**Your assignment**
An unaltered copy of every line below is the expected output.

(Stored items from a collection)
☆ ☆ ☆
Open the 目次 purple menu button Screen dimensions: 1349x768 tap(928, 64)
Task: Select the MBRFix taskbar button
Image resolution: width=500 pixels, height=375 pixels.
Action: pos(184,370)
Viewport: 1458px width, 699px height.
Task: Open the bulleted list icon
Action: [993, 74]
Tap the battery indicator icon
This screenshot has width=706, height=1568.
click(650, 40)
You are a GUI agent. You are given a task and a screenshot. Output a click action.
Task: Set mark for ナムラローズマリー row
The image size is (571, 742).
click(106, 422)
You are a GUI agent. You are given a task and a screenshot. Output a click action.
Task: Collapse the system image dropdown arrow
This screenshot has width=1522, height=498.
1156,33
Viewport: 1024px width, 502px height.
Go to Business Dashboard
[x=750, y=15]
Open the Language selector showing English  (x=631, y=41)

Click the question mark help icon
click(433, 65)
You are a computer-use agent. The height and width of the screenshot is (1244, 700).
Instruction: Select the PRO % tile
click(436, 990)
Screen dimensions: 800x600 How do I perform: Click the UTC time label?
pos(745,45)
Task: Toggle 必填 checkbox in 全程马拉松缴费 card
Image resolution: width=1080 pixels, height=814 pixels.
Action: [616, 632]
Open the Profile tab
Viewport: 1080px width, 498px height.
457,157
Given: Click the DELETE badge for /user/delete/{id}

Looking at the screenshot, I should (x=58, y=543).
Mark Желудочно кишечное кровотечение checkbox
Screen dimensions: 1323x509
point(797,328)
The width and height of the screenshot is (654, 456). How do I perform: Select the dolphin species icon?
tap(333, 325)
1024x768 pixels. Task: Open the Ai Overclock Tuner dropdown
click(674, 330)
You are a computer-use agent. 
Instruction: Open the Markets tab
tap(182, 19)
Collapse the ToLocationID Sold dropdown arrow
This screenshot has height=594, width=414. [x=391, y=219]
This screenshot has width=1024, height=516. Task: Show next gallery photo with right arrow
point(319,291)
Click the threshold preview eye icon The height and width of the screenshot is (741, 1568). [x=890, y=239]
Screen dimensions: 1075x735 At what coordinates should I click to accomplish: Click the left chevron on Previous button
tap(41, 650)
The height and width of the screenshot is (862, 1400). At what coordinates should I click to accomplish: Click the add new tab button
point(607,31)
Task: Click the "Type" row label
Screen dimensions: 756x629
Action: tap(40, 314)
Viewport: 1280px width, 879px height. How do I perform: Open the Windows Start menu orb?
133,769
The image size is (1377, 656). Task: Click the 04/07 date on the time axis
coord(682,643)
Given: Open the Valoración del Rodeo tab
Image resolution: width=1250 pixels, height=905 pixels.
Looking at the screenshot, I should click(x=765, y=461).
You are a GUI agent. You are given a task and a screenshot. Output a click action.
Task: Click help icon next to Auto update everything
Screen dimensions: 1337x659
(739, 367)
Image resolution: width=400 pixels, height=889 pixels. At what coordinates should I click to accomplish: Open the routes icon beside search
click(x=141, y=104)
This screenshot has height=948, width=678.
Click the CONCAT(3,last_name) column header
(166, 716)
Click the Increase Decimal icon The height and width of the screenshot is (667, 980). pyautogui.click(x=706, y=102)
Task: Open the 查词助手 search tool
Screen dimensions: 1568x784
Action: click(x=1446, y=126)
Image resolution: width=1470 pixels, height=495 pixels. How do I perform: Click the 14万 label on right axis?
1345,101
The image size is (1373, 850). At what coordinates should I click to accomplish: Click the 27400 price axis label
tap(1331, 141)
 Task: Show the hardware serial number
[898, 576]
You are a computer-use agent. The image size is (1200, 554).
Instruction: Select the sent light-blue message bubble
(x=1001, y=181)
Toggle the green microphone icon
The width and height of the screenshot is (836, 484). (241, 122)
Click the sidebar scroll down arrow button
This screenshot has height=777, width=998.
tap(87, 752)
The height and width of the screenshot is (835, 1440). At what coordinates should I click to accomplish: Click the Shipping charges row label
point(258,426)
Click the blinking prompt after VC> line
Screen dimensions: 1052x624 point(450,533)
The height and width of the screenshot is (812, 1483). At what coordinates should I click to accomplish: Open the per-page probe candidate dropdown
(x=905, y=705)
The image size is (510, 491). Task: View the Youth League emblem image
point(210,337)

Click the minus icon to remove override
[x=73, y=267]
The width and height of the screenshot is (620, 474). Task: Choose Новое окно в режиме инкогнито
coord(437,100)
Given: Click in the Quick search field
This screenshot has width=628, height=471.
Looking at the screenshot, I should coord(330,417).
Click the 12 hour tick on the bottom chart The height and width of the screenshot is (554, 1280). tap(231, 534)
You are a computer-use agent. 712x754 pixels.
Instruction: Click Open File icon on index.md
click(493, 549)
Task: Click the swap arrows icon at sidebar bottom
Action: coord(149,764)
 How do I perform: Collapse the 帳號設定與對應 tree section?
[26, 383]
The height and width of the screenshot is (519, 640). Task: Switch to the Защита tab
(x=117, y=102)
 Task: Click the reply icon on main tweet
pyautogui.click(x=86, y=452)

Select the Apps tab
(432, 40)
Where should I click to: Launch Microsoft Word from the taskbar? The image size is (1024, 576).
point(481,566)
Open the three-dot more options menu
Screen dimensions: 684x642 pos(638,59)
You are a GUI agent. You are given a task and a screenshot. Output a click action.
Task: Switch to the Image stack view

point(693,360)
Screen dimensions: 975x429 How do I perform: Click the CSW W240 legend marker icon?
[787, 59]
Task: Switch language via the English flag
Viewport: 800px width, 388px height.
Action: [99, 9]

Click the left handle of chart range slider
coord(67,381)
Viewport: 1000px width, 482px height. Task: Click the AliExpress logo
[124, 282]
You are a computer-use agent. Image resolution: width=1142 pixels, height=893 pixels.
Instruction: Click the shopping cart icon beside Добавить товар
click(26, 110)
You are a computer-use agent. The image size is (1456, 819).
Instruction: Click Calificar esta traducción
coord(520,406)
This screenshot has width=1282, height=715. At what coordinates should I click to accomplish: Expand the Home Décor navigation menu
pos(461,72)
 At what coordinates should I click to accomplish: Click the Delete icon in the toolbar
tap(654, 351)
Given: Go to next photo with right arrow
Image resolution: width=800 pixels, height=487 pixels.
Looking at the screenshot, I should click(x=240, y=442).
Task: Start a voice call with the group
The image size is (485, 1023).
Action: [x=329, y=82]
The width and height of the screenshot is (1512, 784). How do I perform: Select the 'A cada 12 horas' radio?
☆ ☆ ☆
**Solution to the exercise**
Open the 目次 purple menu button Screen dimensions: 1349x768 tap(928, 64)
Task: Select the MBRFix taskbar button
Image resolution: width=500 pixels, height=375 pixels.
Action: pos(184,370)
Viewport: 1458px width, 699px height.
Task: Open the bulleted list icon
Action: [993, 74]
Tap the battery indicator icon
This screenshot has width=706, height=1568.
click(650, 40)
You are a GUI agent. You are given a task and a screenshot. Output a click action.
Task: Set mark for ナムラローズマリー row
The image size is (571, 742).
click(106, 422)
You are a GUI agent. You are given a task and a screenshot. Output a click action.
Task: Collapse the system image dropdown arrow
This screenshot has width=1522, height=498.
1156,33
Viewport: 1024px width, 502px height.
Go to Business Dashboard
[x=750, y=15]
Open the Language selector showing English  (x=631, y=41)

Click the question mark help icon
click(433, 65)
You are a computer-use agent. The height and width of the screenshot is (1244, 700).
Instruction: Select the PRO % tile
click(436, 990)
Screen dimensions: 800x600 How do I perform: Click the UTC time label?
pos(745,45)
Task: Toggle 必填 checkbox in 全程马拉松缴费 card
Image resolution: width=1080 pixels, height=814 pixels.
Action: [616, 632]
Open the Profile tab
Viewport: 1080px width, 498px height.
457,157
Given: Click the DELETE badge for /user/delete/{id}

Looking at the screenshot, I should (x=58, y=543).
Mark Желудочно кишечное кровотечение checkbox
Screen dimensions: 1323x509
point(797,328)
The width and height of the screenshot is (654, 456). How do I perform: Select the dolphin species icon?
tap(333, 325)
1024x768 pixels. Task: Open the Ai Overclock Tuner dropdown
click(674, 330)
You are a computer-use agent. 
Instruction: Open the Markets tab
tap(182, 19)
Collapse the ToLocationID Sold dropdown arrow
This screenshot has height=594, width=414. [x=391, y=219]
This screenshot has width=1024, height=516. Task: Show next gallery photo with right arrow
point(319,291)
Click the threshold preview eye icon The height and width of the screenshot is (741, 1568). [x=890, y=239]
Screen dimensions: 1075x735 At what coordinates should I click to accomplish: Click the left chevron on Previous button
tap(41, 650)
The height and width of the screenshot is (862, 1400). At what coordinates should I click to accomplish: Click the add new tab button
point(607,31)
Task: Click the "Type" row label
Screen dimensions: 756x629
Action: tap(40, 314)
Viewport: 1280px width, 879px height. How do I perform: Open the Windows Start menu orb?
133,769
The image size is (1377, 656). Task: Click the 04/07 date on the time axis
coord(682,643)
Given: Open the Valoración del Rodeo tab
Image resolution: width=1250 pixels, height=905 pixels.
Looking at the screenshot, I should click(x=765, y=461).
You are a GUI agent. You are given a task and a screenshot. Output a click action.
Task: Click help icon next to Auto update everything
Screen dimensions: 1337x659
(739, 367)
Image resolution: width=400 pixels, height=889 pixels. At what coordinates should I click to accomplish: Open the routes icon beside search
click(x=141, y=104)
This screenshot has height=948, width=678.
Click the CONCAT(3,last_name) column header
(166, 716)
Click the Increase Decimal icon The height and width of the screenshot is (667, 980). pyautogui.click(x=706, y=102)
Task: Open the 查词助手 search tool
Screen dimensions: 1568x784
Action: click(x=1446, y=126)
Image resolution: width=1470 pixels, height=495 pixels. How do I perform: Click the 14万 label on right axis?
1345,101
The image size is (1373, 850). At what coordinates should I click to accomplish: Click the 27400 price axis label
tap(1331, 141)
 Task: Show the hardware serial number
[898, 576]
You are a computer-use agent. The image size is (1200, 554).
Instruction: Select the sent light-blue message bubble
(x=1001, y=181)
Toggle the green microphone icon
The width and height of the screenshot is (836, 484). (241, 122)
Click the sidebar scroll down arrow button
This screenshot has height=777, width=998.
tap(87, 752)
The height and width of the screenshot is (835, 1440). At what coordinates should I click to accomplish: Click the Shipping charges row label
point(258,426)
Click the blinking prompt after VC> line
Screen dimensions: 1052x624 point(450,533)
The height and width of the screenshot is (812, 1483). At what coordinates should I click to accomplish: Open the per-page probe candidate dropdown
(x=905, y=705)
The image size is (510, 491). Task: View the Youth League emblem image
point(210,337)

Click the minus icon to remove override
[x=73, y=267]
The width and height of the screenshot is (620, 474). Task: Choose Новое окно в режиме инкогнито
coord(437,100)
Given: Click in the Quick search field
This screenshot has width=628, height=471.
Looking at the screenshot, I should coord(330,417).
Click the 12 hour tick on the bottom chart The height and width of the screenshot is (554, 1280). tap(231, 534)
You are a computer-use agent. 712x754 pixels.
Instruction: Click Open File icon on index.md
click(493, 549)
Task: Click the swap arrows icon at sidebar bottom
Action: coord(149,764)
 How do I perform: Collapse the 帳號設定與對應 tree section?
[26, 383]
The height and width of the screenshot is (519, 640). Task: Switch to the Защита tab
(x=117, y=102)
 Task: Click the reply icon on main tweet
pyautogui.click(x=86, y=452)

Select the Apps tab
(432, 40)
Where should I click to: Launch Microsoft Word from the taskbar? The image size is (1024, 576).
point(481,566)
Open the three-dot more options menu
Screen dimensions: 684x642 pos(638,59)
You are a GUI agent. You are given a task and a screenshot. Output a click action.
Task: Switch to the Image stack view

point(693,360)
Screen dimensions: 975x429 How do I perform: Click the CSW W240 legend marker icon?
[787, 59]
Task: Switch language via the English flag
Viewport: 800px width, 388px height.
Action: [99, 9]

Click the left handle of chart range slider
coord(67,381)
Viewport: 1000px width, 482px height. Task: Click the AliExpress logo
[124, 282]
You are a computer-use agent. Image resolution: width=1142 pixels, height=893 pixels.
Instruction: Click the shopping cart icon beside Добавить товар
click(26, 110)
You are a computer-use agent. The image size is (1456, 819).
Instruction: Click Calificar esta traducción
coord(520,406)
This screenshot has width=1282, height=715. At what coordinates should I click to accomplish: Expand the Home Décor navigation menu
pos(461,72)
 At what coordinates should I click to accomplish: Click the Delete icon in the toolbar
tap(654, 351)
Given: Go to next photo with right arrow
Image resolution: width=800 pixels, height=487 pixels.
Looking at the screenshot, I should click(x=240, y=442).
Task: Start a voice call with the group
The image size is (485, 1023).
Action: [x=329, y=82]
The width and height of the screenshot is (1512, 784). How do I perform: Select the 'A cada 12 horas' radio?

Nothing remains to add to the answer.